Borlaug and his colleagues modeled substation requirements using data from real diesel delivery vehicles. The team estimated the charging needs of the electric fleet, taking into account how far the trucks drove and how much time they spent on the home base.
“Approximately 80-90% of the substations we surveyed were able to accommodate a fleet of up to 100 trucks without the need for major upgrades,” says Borlaug. He added that if the fleet chose a slower speed to manage charging to avoid stress on the grid, fewer substations would need to be upgraded.
However, the truck industry has historically been slow to adopt new technologies, said Ben Sharp, an analyst at the International Clean Transport Council, a non-profit research group that studies the transport sector. Some states are even considering incentives and requirements to fine-tune the fleet for electrification.
The state of California passed the regulation in June 2020, mandating that most of the heavy-duty trucks sold by 2035 have zero emissions. The state also has an extensive voucher system to subsidize the cost of purchasing a new electric vehicle. “We can’t exaggerate the importance of California truck regulation,” says Sharpe. He adds that about half of all electric trucks currently running on US and Canadian roads are in California, primarily as a result of these programs.

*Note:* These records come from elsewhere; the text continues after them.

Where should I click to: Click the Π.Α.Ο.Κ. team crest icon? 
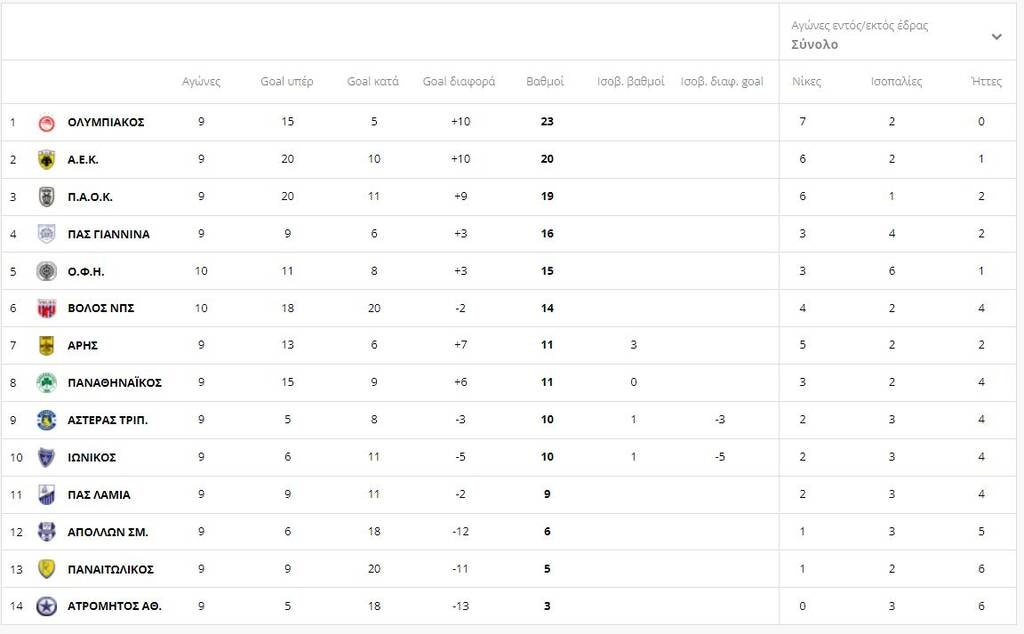click(x=46, y=197)
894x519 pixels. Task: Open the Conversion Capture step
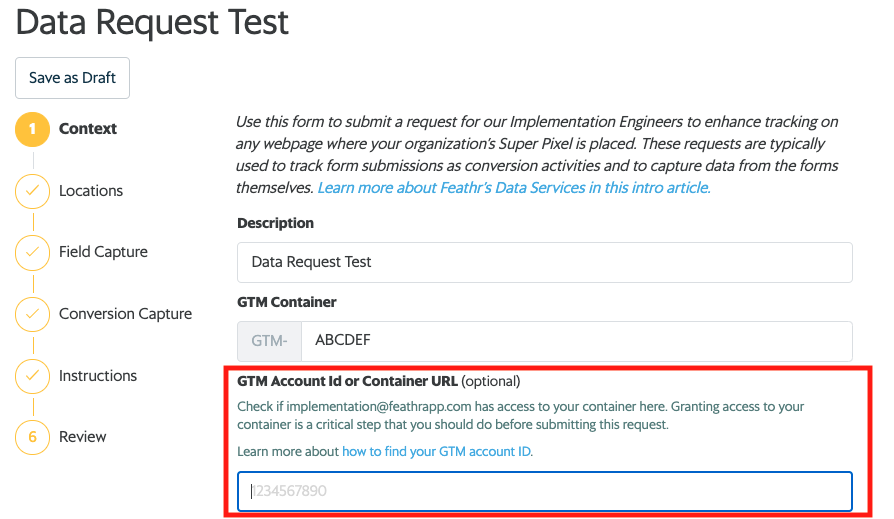pyautogui.click(x=125, y=314)
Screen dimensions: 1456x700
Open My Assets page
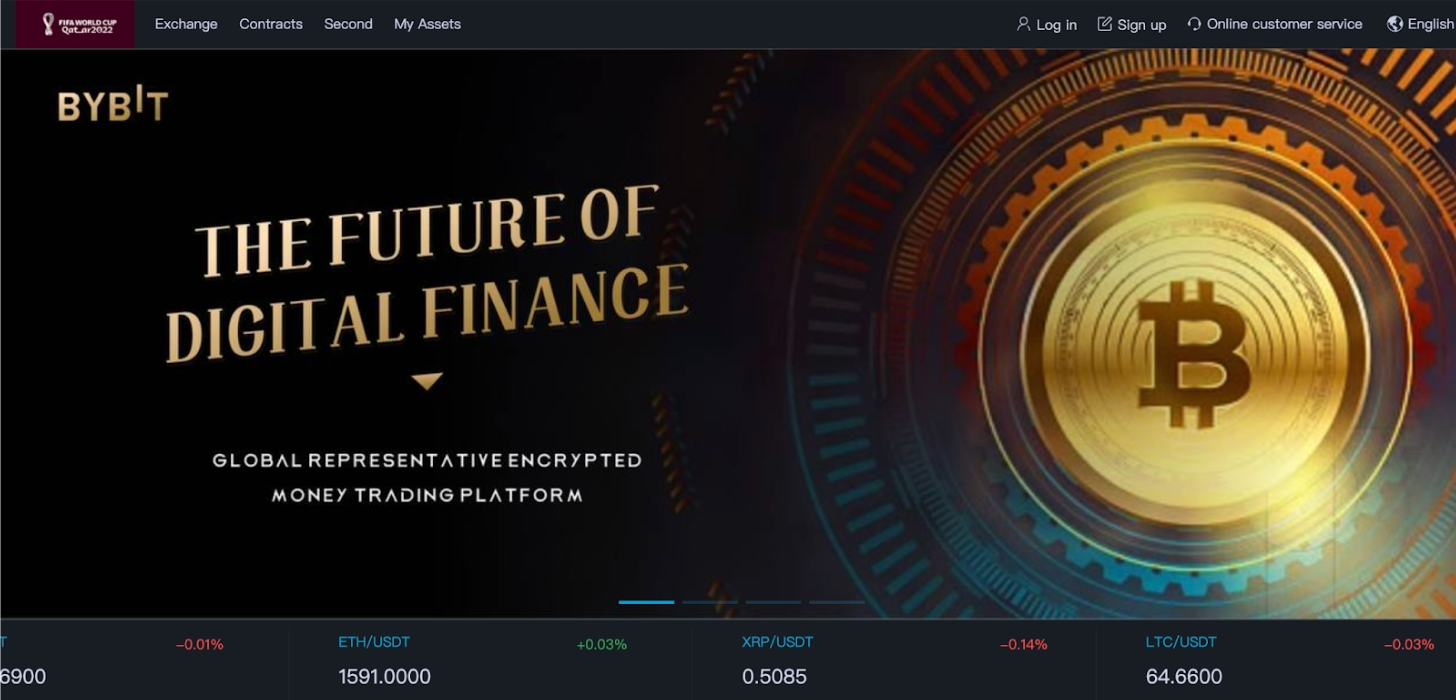[x=427, y=24]
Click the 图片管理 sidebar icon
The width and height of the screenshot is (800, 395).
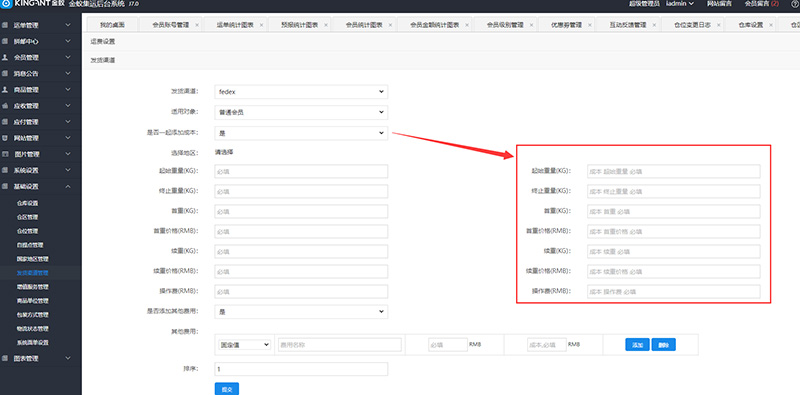[x=5, y=154]
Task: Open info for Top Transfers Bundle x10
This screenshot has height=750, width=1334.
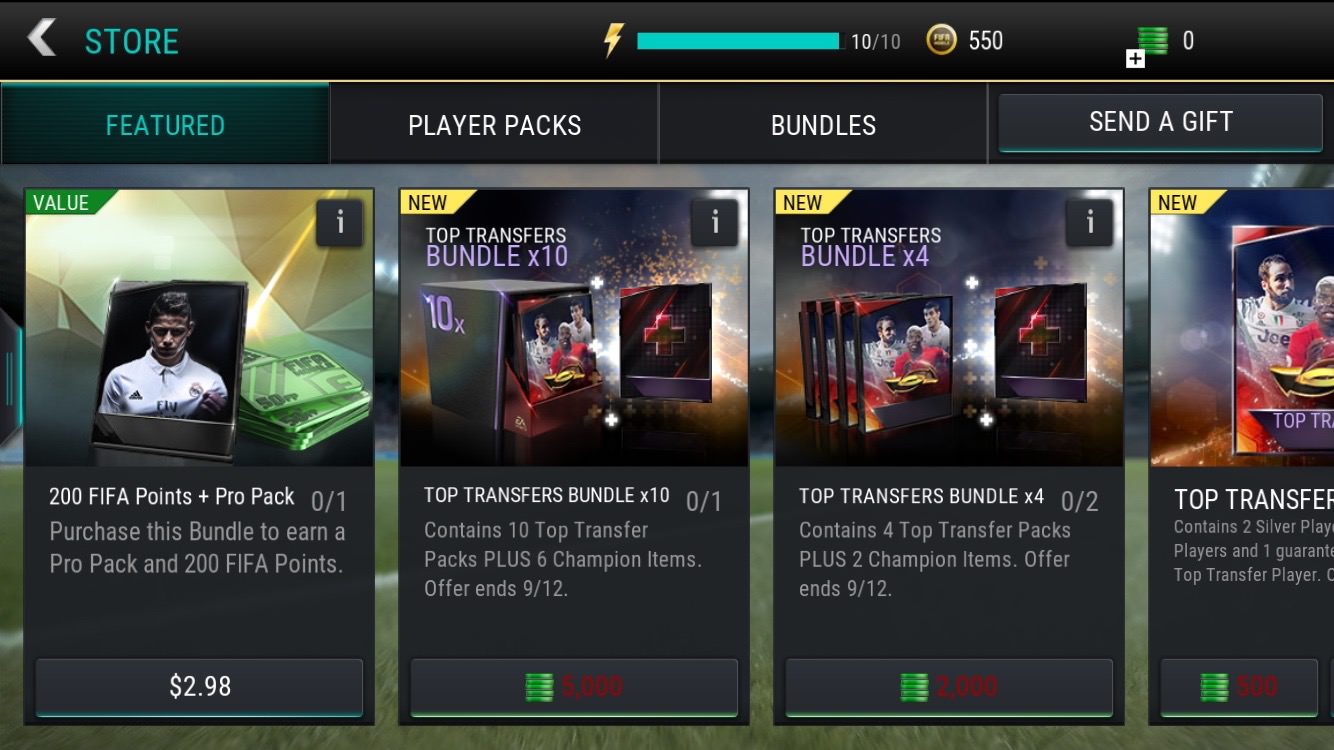Action: pyautogui.click(x=715, y=223)
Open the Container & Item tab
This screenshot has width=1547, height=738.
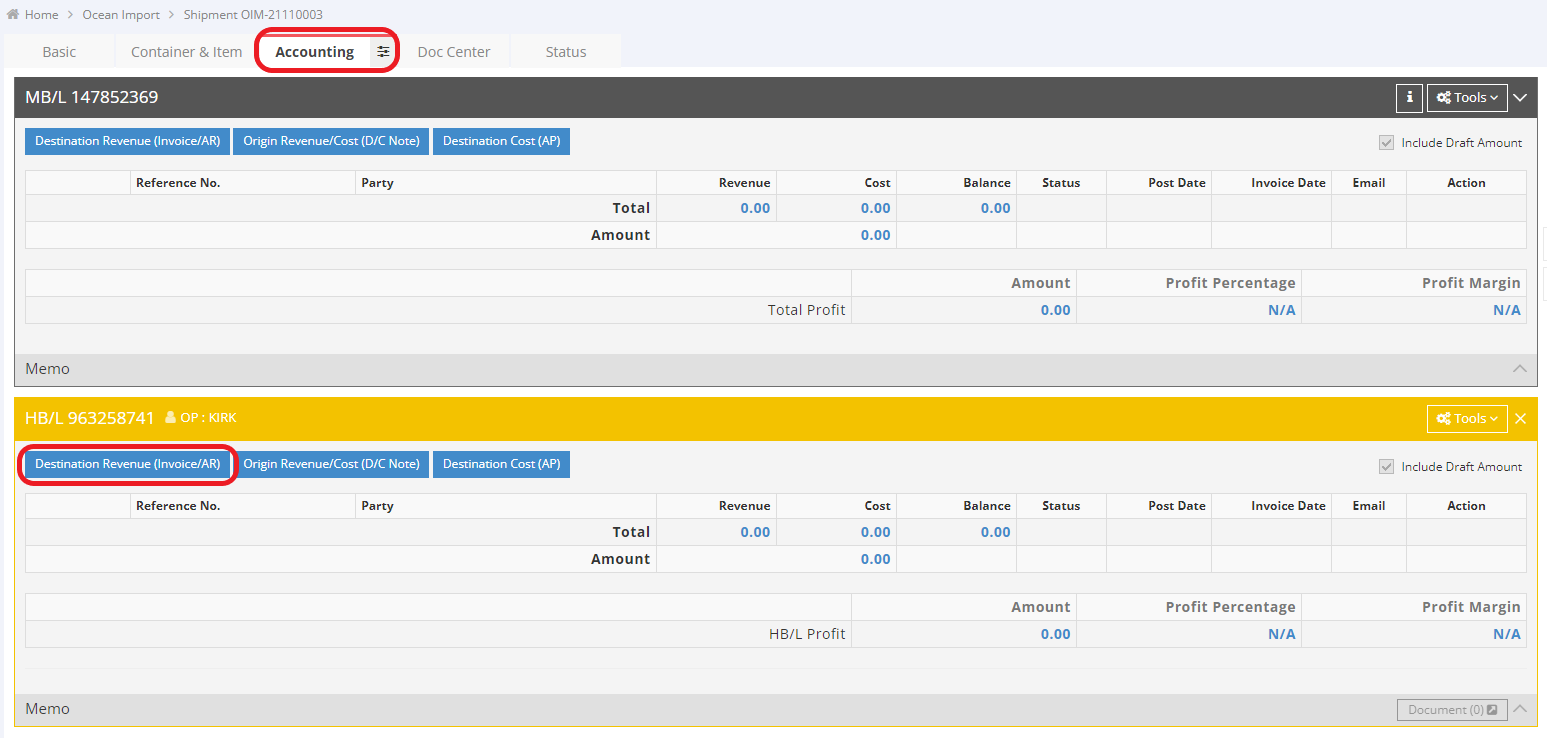(x=185, y=51)
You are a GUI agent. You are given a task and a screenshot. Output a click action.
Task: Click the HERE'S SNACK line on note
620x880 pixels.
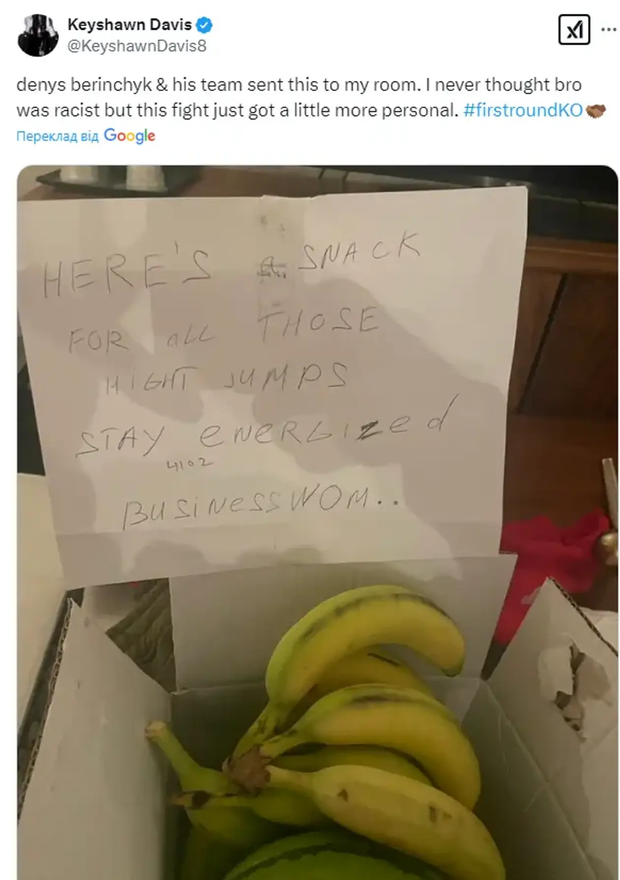pos(231,263)

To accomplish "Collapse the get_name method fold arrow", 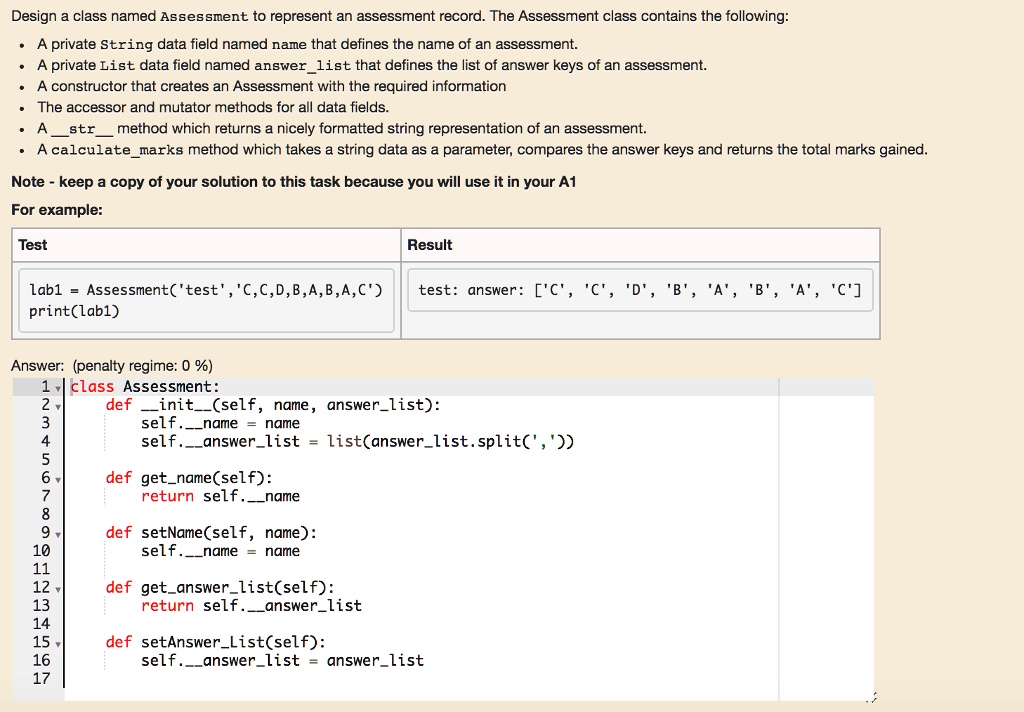I will pos(58,480).
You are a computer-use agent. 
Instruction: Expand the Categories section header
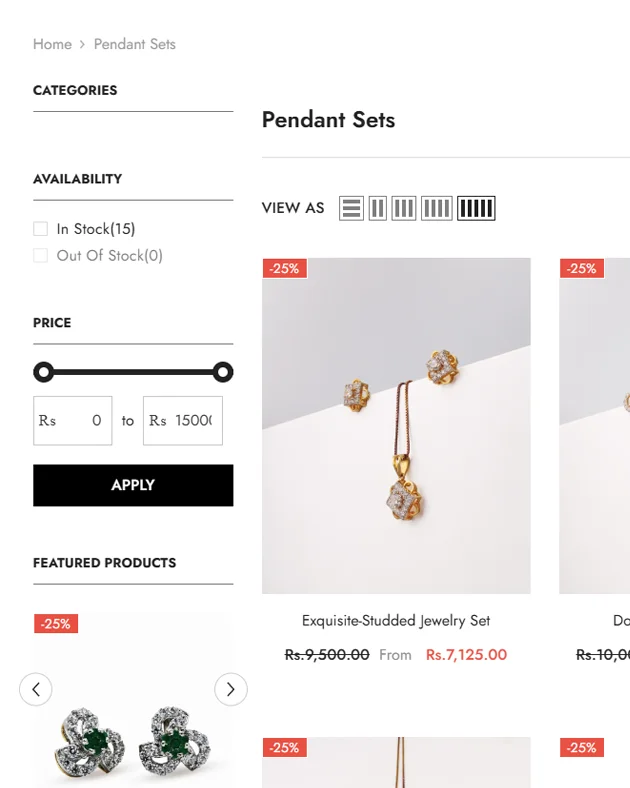click(x=75, y=90)
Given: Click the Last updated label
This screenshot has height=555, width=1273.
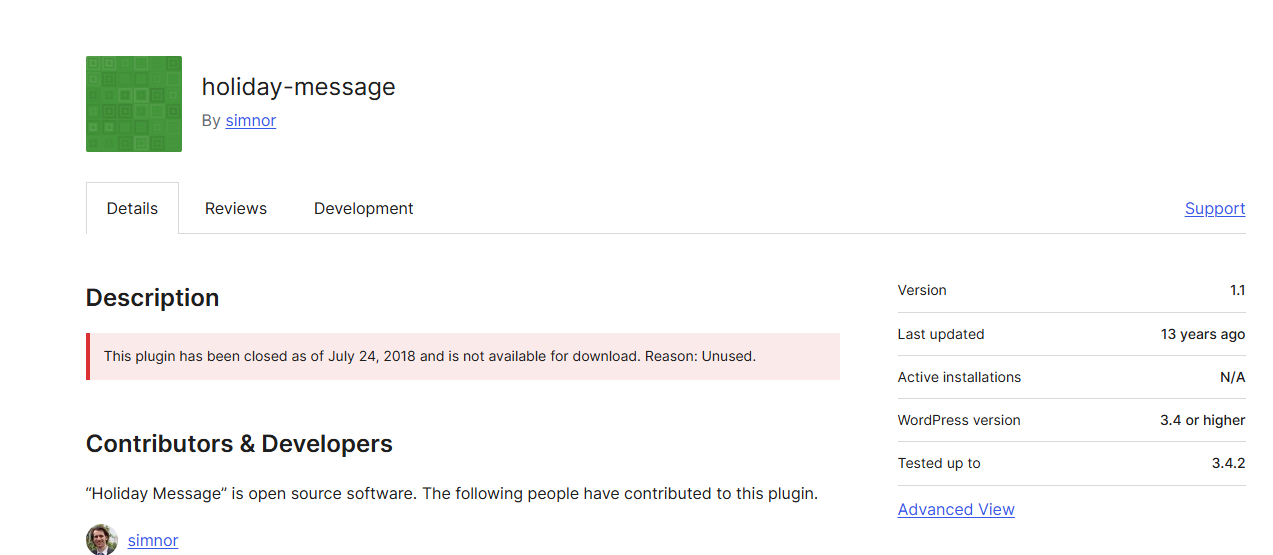Looking at the screenshot, I should (x=941, y=335).
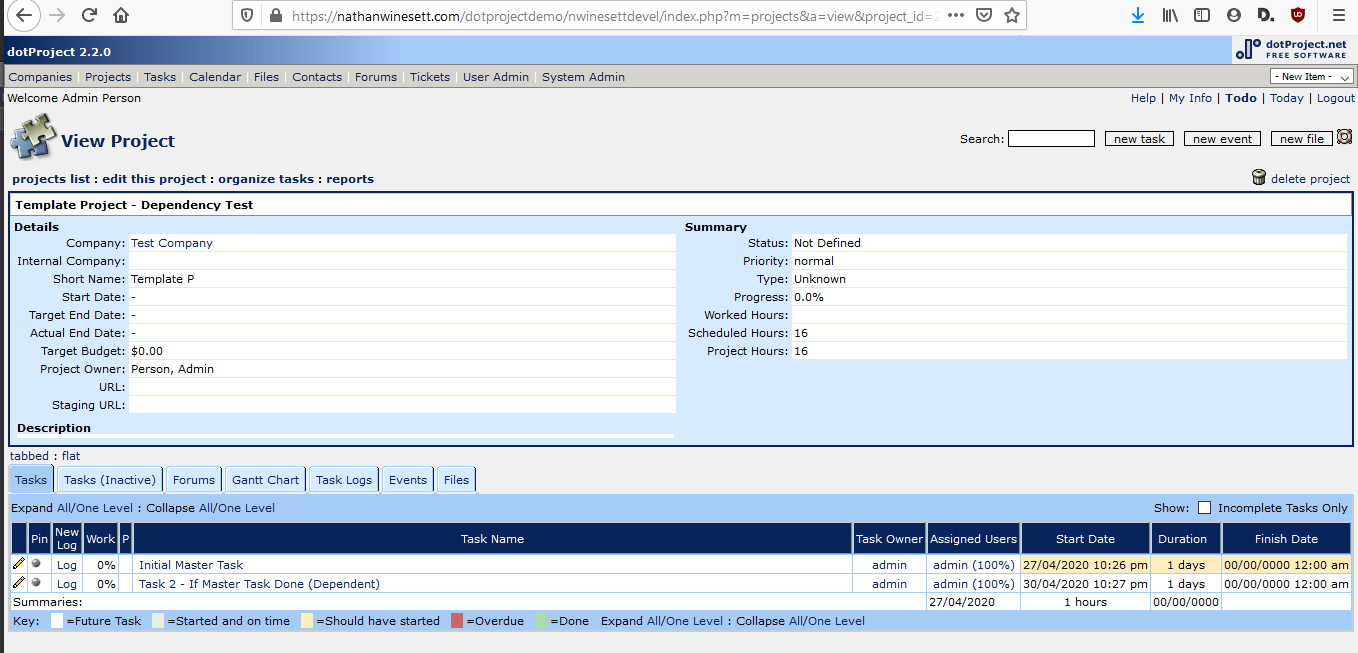Viewport: 1358px width, 653px height.
Task: Open the pencil edit icon for Task 2
Action: (17, 583)
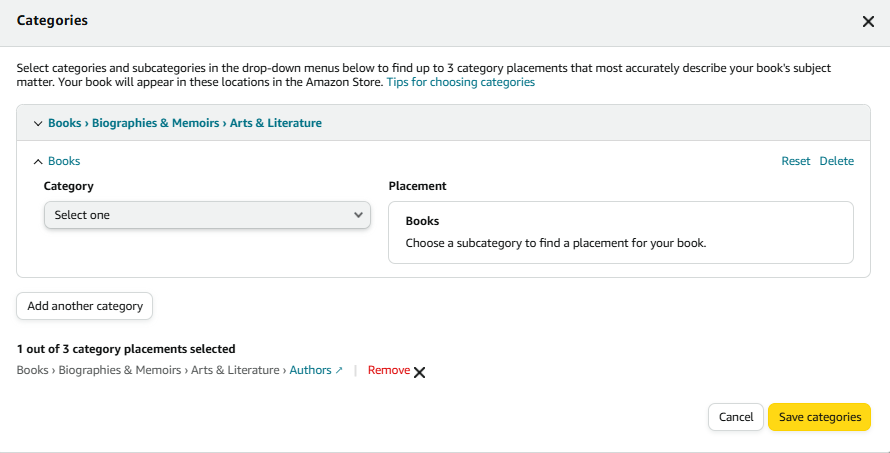
Task: Click the black X icon next to Remove
Action: pos(419,372)
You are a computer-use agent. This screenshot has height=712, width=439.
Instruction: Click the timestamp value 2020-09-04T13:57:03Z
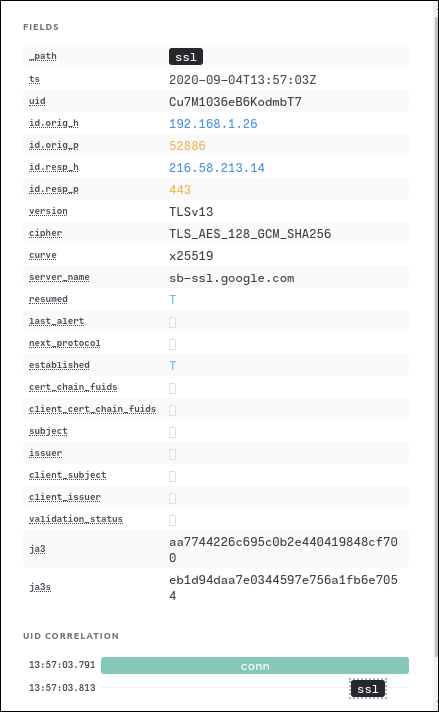242,80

Other US states follow California’s initiative. In July 2020, 15 states signed new regulations requiring all new medium and heavy vehicles to have zero emissions by 2050.
Short-range electric trucks appear to be relatively close to commercial reality, but some researchers say that expanding the range of electric trucks may not be technically or economically feasible in the short term. I warn you that there is no such thing.
Venkat Viswanathan, a mechanical engineer at Carnegie Mellon University, said: And as batteries get cheaper and lighter, trucks that can travel up to about 500 miles between charges look more realistic, says Viswanathan.